» **OBJECTIVE**
Could you render the lines from the one containing "Click the cut-off" through the one containing "will (x=112, y=102)." as a JSON list of strings, one string per line, with blank lines left out?

» **EXERCISE INPUT**
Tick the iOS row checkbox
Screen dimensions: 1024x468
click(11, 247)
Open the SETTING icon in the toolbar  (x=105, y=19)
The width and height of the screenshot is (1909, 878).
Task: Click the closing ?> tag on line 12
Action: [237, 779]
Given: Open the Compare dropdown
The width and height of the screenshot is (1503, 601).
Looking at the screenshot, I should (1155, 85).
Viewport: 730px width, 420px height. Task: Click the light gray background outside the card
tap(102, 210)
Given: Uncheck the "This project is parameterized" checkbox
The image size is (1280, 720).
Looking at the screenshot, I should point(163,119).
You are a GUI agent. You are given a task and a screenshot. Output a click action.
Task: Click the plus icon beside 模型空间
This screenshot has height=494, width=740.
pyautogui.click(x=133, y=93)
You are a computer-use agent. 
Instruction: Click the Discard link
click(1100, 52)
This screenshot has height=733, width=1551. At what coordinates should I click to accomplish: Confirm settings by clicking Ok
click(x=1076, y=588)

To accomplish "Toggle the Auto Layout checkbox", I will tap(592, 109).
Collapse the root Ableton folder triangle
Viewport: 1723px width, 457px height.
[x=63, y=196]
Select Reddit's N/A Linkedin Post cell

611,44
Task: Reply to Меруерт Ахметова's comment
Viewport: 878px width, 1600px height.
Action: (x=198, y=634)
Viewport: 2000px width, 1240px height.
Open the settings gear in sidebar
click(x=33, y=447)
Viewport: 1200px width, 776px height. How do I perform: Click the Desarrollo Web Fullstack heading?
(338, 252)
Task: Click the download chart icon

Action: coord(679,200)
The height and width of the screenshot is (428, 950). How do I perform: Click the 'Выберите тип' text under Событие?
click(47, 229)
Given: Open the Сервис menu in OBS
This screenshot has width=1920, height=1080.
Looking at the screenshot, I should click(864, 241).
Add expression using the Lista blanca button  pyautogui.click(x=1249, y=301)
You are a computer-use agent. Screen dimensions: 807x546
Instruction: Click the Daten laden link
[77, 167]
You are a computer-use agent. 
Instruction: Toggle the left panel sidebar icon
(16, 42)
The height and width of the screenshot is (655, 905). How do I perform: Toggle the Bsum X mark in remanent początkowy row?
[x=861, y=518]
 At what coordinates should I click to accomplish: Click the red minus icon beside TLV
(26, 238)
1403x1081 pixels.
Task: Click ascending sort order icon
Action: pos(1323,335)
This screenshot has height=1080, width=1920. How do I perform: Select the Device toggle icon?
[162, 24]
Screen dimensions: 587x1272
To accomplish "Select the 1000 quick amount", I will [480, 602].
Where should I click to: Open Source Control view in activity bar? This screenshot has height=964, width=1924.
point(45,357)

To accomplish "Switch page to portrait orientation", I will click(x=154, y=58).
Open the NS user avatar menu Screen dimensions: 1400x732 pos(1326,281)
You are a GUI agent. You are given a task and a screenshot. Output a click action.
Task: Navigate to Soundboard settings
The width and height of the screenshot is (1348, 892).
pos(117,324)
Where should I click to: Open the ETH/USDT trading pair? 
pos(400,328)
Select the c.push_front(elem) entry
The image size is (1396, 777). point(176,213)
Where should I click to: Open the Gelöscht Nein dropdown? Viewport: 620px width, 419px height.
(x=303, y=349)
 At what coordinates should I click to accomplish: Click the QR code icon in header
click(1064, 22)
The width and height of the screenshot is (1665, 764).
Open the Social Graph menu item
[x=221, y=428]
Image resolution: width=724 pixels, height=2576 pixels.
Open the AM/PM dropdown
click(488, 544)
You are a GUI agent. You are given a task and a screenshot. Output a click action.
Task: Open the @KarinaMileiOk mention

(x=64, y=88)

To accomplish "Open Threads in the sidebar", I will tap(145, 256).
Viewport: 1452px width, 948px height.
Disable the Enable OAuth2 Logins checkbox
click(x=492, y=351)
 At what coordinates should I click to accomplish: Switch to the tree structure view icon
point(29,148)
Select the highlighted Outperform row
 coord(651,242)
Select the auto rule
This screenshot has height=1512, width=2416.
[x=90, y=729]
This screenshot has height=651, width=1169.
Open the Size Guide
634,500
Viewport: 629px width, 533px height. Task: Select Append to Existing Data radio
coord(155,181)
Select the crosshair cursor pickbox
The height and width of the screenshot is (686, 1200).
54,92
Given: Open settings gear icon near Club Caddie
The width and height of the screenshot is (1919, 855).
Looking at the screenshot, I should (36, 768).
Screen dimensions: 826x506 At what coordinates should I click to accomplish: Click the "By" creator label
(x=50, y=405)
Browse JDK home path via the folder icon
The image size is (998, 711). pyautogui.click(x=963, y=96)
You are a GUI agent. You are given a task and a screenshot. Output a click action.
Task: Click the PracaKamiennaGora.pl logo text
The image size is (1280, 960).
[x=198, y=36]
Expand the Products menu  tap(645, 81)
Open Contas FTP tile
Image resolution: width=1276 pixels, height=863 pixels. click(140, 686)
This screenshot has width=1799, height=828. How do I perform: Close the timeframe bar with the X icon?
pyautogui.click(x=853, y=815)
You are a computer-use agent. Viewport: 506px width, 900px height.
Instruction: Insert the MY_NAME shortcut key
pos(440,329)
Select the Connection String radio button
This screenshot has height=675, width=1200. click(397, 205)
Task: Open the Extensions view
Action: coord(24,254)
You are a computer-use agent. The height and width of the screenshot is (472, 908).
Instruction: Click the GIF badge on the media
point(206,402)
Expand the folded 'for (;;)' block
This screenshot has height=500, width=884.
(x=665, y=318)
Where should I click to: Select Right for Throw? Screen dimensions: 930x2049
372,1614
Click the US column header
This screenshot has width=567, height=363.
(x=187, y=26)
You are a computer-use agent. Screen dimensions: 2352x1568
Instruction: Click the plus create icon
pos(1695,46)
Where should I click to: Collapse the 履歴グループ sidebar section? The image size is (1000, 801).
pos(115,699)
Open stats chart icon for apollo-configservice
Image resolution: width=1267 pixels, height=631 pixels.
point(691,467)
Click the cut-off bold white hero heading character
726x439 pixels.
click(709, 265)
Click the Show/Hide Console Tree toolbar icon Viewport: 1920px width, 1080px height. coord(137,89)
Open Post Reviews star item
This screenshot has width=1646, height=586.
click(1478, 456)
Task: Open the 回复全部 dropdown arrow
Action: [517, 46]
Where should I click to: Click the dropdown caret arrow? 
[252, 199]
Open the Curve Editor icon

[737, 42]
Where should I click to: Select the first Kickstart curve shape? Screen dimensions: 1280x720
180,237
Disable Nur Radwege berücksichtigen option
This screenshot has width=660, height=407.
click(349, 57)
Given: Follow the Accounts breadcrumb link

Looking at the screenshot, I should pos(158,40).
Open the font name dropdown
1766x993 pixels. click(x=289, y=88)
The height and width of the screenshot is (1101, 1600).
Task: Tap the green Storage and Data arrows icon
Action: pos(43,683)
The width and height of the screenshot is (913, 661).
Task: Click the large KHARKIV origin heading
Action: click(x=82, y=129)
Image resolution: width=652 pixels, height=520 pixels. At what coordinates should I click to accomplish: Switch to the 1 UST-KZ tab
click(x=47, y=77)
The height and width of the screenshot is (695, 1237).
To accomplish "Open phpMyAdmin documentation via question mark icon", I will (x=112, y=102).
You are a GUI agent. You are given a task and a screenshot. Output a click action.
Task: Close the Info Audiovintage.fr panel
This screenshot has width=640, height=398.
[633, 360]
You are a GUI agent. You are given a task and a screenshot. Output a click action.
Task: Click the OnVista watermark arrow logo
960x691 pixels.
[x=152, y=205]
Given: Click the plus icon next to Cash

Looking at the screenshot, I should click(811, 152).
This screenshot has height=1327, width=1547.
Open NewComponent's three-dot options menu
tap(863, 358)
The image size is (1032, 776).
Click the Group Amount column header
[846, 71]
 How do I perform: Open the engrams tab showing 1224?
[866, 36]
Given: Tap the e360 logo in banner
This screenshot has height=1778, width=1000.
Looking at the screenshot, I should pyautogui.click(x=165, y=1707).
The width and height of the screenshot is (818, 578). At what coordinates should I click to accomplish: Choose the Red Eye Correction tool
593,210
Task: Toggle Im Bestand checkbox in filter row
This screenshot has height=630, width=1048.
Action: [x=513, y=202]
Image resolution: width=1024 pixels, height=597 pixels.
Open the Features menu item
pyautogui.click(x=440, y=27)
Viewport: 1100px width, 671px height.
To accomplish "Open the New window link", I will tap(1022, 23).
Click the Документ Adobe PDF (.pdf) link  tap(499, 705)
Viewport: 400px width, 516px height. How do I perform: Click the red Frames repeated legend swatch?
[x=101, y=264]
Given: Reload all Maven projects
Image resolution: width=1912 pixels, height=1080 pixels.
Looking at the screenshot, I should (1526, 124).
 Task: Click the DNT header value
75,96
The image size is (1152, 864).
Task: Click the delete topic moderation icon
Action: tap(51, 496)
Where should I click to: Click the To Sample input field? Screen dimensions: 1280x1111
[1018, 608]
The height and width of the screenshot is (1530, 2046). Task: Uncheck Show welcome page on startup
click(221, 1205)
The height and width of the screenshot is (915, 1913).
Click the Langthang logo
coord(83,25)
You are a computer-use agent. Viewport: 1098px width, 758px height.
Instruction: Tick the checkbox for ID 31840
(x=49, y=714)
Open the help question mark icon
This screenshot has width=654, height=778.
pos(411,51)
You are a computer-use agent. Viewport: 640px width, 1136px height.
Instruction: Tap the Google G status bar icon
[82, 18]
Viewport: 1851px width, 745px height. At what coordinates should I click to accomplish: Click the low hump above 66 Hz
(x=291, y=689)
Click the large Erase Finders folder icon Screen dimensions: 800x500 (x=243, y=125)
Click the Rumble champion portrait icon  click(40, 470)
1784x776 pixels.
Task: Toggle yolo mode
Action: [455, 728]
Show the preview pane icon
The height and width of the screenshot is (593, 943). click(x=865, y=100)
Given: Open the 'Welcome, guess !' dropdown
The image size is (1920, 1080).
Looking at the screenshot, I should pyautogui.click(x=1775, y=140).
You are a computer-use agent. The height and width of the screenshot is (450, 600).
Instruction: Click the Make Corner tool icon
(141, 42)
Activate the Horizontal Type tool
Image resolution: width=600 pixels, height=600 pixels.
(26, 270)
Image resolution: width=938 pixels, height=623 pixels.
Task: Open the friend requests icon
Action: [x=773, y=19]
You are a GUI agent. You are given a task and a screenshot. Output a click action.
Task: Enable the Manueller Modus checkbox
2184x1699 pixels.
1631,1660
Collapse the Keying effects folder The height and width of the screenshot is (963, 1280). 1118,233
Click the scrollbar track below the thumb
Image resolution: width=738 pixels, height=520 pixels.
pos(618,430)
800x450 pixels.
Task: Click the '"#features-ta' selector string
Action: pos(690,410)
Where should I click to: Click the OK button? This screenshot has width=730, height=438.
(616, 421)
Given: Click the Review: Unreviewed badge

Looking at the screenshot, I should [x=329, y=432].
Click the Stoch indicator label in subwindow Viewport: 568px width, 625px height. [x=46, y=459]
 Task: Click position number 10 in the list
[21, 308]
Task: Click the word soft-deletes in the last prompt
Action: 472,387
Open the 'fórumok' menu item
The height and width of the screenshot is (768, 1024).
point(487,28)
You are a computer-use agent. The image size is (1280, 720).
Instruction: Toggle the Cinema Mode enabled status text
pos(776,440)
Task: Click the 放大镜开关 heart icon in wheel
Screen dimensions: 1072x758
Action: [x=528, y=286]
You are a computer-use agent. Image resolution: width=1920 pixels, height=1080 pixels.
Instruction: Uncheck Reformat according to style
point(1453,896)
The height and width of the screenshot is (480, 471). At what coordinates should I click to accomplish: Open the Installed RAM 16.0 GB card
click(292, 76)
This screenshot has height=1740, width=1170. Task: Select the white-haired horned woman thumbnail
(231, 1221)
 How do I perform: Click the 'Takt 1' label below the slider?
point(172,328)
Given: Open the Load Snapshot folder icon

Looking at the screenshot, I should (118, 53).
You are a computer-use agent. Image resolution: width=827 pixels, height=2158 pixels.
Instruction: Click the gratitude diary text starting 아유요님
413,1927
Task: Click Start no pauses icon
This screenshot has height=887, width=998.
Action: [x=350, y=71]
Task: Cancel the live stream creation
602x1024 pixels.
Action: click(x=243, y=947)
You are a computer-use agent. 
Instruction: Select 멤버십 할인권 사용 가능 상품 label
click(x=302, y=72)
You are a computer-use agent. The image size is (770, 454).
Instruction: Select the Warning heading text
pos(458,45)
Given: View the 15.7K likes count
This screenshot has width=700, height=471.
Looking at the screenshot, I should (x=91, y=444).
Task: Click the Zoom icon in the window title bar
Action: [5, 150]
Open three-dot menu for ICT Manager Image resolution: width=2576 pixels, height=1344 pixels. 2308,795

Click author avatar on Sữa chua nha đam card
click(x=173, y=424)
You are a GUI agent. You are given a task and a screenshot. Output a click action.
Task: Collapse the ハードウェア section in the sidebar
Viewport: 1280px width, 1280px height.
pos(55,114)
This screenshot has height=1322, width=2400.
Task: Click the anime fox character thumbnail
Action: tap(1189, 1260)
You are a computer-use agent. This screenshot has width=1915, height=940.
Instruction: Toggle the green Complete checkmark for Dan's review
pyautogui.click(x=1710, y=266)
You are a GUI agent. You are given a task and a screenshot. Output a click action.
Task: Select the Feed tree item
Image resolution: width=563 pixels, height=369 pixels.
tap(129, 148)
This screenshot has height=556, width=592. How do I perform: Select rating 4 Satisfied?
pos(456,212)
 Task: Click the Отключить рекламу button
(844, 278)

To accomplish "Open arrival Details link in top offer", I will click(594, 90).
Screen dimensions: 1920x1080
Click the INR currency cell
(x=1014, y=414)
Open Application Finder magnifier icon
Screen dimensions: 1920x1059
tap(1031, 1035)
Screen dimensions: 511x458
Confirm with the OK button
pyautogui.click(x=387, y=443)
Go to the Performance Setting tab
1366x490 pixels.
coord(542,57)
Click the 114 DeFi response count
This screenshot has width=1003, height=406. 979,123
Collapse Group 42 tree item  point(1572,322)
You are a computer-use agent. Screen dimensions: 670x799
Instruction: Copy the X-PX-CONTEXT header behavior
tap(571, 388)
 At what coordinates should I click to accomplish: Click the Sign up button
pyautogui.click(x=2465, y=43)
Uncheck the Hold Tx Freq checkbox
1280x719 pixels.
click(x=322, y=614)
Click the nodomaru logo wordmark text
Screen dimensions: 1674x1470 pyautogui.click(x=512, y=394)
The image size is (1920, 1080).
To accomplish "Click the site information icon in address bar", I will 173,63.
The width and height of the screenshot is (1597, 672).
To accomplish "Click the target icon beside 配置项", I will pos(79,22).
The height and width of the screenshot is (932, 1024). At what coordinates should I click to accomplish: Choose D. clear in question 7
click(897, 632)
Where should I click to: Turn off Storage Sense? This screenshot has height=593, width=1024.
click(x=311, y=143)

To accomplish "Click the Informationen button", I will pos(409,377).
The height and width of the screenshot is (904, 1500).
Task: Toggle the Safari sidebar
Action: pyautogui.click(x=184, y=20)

» **SOLUTION TO THIS PROBLEM**
[
  "Click the cut-off bold white hero heading character",
  "726x439 pixels.",
  "click(709, 265)",
  "Click the Show/Hide Console Tree toolbar icon Viewport: 1920px width, 1080px height. coord(137,89)",
  "Open Post Reviews star item",
  "This screenshot has width=1646, height=586.",
  "click(1478, 456)",
  "Task: Open the 回复全部 dropdown arrow",
  "Action: [517, 46]",
  "Where should I click to: Click the dropdown caret arrow? ",
  "[252, 199]",
  "Open the Curve Editor icon",
  "[737, 42]",
  "Where should I click to: Select the first Kickstart curve shape? Screen dimensions: 1280x720",
  "180,237",
  "Disable Nur Radwege berücksichtigen option",
  "This screenshot has width=660, height=407.",
  "click(349, 57)",
  "Given: Follow the Accounts breadcrumb link",
  "Looking at the screenshot, I should pos(158,40).",
  "Open the font name dropdown",
  "1766x993 pixels. click(x=289, y=88)",
  "The height and width of the screenshot is (1101, 1600).",
  "Task: Tap the green Storage and Data arrows icon",
  "Action: pos(43,683)",
  "The width and height of the screenshot is (913, 661).",
  "Task: Click the large KHARKIV origin heading",
  "Action: click(x=82, y=129)",
  "Image resolution: width=652 pixels, height=520 pixels. At what coordinates should I click to accomplish: Switch to the 1 UST-KZ tab",
  "click(x=47, y=77)",
  "The height and width of the screenshot is (695, 1237).",
  "To accomplish \"Open phpMyAdmin documentation via question mark icon\", I will (x=112, y=102)."
]